Russia's Foreign Ministry on Friday cautioned the West against encouraging the Syrian opposition, and said it doesn't support Western calls for President Bashar Assad to resign.
Ministry spokesman Alexander Lukashevich said in a statement that Russia believes Assad must be given sufficient time to fulfill promises of reform as he has already made "some significant steps" _ including lifting the state of emergency and issuing a decree allowing peaceful demonstrations.
He added that Russia disagrees with the United States and the European Union, who have urged Assad to step down.
Lukashevich said Russia is concerned about the situation in Syria, and reports of "people dying there."
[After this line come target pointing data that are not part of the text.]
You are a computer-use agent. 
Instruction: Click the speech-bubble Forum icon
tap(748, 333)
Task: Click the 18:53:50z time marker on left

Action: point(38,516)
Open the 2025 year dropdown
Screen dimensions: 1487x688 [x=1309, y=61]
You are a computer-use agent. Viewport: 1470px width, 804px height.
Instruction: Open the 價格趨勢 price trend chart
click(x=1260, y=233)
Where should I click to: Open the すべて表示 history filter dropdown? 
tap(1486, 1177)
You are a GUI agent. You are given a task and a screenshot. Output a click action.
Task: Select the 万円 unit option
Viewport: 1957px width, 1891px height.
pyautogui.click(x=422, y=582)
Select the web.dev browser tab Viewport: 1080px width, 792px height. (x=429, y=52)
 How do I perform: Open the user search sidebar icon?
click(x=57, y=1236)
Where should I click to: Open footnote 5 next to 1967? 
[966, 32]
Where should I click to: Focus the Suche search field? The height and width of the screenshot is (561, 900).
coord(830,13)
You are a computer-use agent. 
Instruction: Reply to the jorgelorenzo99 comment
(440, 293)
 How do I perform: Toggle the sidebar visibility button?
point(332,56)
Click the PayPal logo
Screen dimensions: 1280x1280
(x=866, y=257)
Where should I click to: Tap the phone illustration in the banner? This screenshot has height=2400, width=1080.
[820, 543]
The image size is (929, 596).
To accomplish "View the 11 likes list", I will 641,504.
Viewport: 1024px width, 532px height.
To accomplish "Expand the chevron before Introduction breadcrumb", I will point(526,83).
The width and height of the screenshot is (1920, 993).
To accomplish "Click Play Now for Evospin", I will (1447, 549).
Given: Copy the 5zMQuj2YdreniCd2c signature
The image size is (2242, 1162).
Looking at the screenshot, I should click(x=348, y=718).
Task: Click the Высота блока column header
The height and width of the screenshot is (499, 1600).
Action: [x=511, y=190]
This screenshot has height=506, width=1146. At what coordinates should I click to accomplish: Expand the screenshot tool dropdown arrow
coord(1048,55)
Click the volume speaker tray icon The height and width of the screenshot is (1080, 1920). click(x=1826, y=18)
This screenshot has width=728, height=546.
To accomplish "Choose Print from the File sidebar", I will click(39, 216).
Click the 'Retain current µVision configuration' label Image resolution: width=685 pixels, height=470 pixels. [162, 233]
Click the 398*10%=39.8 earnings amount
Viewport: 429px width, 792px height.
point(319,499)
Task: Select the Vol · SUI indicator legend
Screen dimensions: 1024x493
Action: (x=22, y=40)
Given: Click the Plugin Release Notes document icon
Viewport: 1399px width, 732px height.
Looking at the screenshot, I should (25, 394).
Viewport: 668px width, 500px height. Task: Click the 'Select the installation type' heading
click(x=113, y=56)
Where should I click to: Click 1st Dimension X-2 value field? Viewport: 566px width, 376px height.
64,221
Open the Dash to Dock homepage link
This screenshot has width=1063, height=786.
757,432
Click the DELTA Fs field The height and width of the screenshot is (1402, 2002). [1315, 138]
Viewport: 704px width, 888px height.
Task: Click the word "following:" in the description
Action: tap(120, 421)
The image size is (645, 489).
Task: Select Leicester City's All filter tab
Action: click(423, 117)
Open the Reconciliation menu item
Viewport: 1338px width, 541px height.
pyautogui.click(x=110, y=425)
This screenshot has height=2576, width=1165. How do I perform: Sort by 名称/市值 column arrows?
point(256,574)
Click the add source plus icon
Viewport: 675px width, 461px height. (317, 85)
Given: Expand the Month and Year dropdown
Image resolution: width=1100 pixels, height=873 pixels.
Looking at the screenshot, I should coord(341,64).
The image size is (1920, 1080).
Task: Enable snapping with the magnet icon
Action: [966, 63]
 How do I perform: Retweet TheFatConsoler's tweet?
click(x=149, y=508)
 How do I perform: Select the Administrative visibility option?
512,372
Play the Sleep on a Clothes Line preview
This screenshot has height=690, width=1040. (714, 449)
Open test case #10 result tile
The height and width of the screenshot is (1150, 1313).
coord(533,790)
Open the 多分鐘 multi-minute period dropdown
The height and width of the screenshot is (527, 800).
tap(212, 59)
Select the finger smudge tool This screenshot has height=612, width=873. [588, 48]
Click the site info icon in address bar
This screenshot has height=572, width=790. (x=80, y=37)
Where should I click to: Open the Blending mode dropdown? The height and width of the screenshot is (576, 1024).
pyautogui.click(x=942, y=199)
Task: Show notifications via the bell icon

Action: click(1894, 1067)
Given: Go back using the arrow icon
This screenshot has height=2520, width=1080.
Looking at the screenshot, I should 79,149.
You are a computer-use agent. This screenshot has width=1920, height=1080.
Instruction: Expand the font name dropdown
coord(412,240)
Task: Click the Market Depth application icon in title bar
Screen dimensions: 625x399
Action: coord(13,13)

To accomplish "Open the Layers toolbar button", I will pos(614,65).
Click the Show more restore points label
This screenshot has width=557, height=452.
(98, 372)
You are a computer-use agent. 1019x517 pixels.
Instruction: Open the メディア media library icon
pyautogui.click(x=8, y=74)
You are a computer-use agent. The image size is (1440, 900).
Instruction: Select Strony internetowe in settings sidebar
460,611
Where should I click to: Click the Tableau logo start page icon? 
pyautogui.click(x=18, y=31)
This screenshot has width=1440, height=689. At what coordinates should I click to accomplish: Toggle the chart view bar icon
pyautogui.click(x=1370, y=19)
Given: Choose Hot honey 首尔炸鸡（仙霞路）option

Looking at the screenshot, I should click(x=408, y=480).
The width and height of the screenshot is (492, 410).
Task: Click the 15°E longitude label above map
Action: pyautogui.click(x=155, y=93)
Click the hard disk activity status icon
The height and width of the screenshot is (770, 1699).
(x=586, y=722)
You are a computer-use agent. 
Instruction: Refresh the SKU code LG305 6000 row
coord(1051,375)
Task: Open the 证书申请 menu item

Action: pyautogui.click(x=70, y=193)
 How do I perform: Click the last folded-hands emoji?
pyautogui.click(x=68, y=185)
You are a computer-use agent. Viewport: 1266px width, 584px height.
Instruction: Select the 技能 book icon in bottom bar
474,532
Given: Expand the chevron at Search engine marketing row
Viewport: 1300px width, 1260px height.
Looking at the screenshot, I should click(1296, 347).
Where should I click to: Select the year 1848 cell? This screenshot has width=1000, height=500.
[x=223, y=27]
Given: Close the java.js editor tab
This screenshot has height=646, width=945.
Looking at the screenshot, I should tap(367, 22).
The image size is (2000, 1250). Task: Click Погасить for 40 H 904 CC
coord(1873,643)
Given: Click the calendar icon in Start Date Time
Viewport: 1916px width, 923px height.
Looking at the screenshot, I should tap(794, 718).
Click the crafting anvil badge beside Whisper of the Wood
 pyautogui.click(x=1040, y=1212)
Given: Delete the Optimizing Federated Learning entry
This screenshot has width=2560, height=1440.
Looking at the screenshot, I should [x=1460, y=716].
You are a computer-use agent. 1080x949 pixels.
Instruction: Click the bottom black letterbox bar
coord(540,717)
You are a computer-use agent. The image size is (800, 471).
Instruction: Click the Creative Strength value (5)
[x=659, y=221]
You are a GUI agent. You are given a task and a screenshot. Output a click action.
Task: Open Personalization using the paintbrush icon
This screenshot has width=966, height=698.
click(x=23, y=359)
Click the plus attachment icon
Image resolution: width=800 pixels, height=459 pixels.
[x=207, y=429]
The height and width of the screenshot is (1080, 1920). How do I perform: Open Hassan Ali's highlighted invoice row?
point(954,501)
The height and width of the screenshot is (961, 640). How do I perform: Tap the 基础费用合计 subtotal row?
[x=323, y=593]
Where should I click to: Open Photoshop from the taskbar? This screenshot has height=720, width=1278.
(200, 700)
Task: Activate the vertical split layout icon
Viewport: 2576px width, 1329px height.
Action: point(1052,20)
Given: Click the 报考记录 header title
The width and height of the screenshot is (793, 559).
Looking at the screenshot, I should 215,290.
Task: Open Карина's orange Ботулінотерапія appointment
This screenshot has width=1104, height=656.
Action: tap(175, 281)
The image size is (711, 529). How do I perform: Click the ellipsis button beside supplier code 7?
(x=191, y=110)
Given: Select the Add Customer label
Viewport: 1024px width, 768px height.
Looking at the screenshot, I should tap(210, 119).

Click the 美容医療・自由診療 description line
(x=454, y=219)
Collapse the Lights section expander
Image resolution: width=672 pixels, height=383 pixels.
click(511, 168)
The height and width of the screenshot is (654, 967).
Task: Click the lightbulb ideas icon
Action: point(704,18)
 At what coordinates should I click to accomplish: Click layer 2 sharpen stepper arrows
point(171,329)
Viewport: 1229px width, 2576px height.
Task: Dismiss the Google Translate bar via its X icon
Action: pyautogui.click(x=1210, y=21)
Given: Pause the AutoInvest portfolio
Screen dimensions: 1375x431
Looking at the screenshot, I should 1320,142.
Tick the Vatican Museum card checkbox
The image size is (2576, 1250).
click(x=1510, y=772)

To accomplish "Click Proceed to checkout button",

He described Syria as "one of the fulcrums of the Middle East," adding that "its destabilization would have the gravest consequences for the entire region," and called for the international community to give Syrians a "clear and unequivocal signal about the need to end all kind of violence."
His call for an end to the violence, however, was not just aimed at Assad.The opposition, he said, must be encouraged to "enter a dialogue with authorities and disassociate itself from the extremists."
"Our deep belief is that radical forces that are stirring up tensions in Syria mustn't be encouraged from the outside," Lukashevich said.
Russia, which had close political and military ties with Syria during Soviet times, has opposed a Western push for sanctions against Assad's regime.
Moscow also has continued to provide Syria with weapons despite U.S. and Israeli protests. On Thursday, the chief of Russia's state arms trader Rosoboronexport, Anatoly Isaikin, said Moscow will keep supplying combat jets and other military gear to Syria under contracts totaling about $3.5 billion (euro2.43 billion).
Russian President Dmitry Medvedev had said earlier this month that he had warned Syria's leader that he will face a "sad fate" if he fails to introduce reforms in his country and open a peaceful dialogue with the opposition.
Medvedev also signaled that Russia may change its approach to Syria if Assad fails to conduct reforms.